Focusing on individual action and its consequences in another case, the Board has modified its approach to determine the appropriate amount of back pay to make whole an individual who has been discharged in violation of the NLRA. [St. George Warehouse, 351 NLRB No. 42.] First, the NLRB's General Counsel must prove the amount of pay the individual would have been entitled to receive but for the discharge. That amount is then reduced by the individual's earnings, if any, from the time of the discharge to the date the employer offered reinstatement.

Employer Lawsuits Against Unions
The Board also formed a new standard for employer lawsuits against unions. In formulating the new standard, the Board took into account another Supreme Court decision that found an ongoing "reasonably based" lawsuit cannot be enjoined as an unfair labor practice. Bill Johnson's Restaurants, Inc. v. NLRB, 461 U.S. 731 (1983). In BE&K Construction, the Board reasoned that the same protection must apply to a completed lawsuit that was reasonably based. According to the Board, reaching a different result for a completed, reasonably based lawsuit would have a "chilling effect" on the employer's constitutional right to petition the government for redress through the courts.
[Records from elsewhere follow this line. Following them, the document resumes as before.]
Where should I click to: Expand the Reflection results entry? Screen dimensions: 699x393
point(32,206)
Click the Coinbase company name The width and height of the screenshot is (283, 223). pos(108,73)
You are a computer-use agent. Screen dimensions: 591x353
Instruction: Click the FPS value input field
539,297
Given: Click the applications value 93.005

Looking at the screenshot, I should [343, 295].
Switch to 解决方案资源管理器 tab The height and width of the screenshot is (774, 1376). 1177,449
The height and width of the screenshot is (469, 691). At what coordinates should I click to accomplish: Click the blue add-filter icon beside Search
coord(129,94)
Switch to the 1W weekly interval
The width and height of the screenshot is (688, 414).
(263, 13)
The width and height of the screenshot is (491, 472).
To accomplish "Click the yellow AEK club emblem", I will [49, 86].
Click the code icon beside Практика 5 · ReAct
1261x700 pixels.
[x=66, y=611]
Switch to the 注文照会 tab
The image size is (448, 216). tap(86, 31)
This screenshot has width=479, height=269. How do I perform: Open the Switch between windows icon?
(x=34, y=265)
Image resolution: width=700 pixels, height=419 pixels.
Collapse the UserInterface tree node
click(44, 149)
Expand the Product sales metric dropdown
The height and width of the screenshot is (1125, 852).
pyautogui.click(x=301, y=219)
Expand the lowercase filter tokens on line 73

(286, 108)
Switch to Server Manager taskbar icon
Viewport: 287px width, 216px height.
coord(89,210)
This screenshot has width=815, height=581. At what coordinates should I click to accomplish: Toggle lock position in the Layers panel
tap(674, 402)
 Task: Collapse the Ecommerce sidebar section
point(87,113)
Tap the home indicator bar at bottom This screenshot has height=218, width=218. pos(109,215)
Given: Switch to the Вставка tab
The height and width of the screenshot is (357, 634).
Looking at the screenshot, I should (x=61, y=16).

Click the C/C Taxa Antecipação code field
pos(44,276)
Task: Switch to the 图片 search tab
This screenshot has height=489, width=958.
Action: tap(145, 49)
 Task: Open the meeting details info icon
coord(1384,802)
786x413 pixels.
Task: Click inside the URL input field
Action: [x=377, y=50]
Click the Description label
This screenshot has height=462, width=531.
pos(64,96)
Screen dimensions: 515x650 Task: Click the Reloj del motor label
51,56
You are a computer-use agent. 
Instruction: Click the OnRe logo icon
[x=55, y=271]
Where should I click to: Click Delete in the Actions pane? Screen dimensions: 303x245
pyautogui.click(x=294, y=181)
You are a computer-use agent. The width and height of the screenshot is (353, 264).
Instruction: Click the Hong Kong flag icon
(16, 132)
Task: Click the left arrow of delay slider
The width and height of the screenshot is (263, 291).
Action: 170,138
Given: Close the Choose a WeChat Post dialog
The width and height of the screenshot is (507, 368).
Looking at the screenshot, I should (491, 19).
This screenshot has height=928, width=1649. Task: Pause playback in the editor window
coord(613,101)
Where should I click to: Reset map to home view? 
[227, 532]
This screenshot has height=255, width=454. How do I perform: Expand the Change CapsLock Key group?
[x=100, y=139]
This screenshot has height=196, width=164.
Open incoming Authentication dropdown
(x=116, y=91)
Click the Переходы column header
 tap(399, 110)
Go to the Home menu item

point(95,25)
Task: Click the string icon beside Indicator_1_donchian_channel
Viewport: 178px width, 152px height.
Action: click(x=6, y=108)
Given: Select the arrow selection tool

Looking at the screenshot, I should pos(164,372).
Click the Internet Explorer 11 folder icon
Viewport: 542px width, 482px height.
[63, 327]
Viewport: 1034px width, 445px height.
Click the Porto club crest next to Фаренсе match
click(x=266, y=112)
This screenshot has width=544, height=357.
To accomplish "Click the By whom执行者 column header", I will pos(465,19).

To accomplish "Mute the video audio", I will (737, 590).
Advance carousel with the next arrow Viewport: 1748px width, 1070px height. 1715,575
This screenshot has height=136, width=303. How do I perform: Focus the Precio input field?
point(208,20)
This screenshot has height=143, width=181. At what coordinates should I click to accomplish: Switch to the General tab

Using its newly-developed standard, the Board found the BE&K lawsuit was reasonably based and the unfair labor practice complaint was dismissed.

This favorable ruling gives employers a powerful tool in a corporate campaign, which has little to do with the employees for whose affiliation the union is vying. Labor leaders report they are gaining more union members through card checks and neutrality agreements than through the Board processes of representation petitions and secret ballot elections. This type of campaigning often has the objective of persuading the employer to agree to neutrality or card check recognition, thereby circumventing the NLRA's secret ballot election process where employees have the opportunity directly to participate by voting on whether to have a union. "With the increasing sophistication and prevalence of corporate campaign-style organizing, BE&K Construction helps put employers in a better position to engage a more aggressive, toe-to- toe strategy by going on the offensive," observes Jackson Lewis attorney Philip Rosen.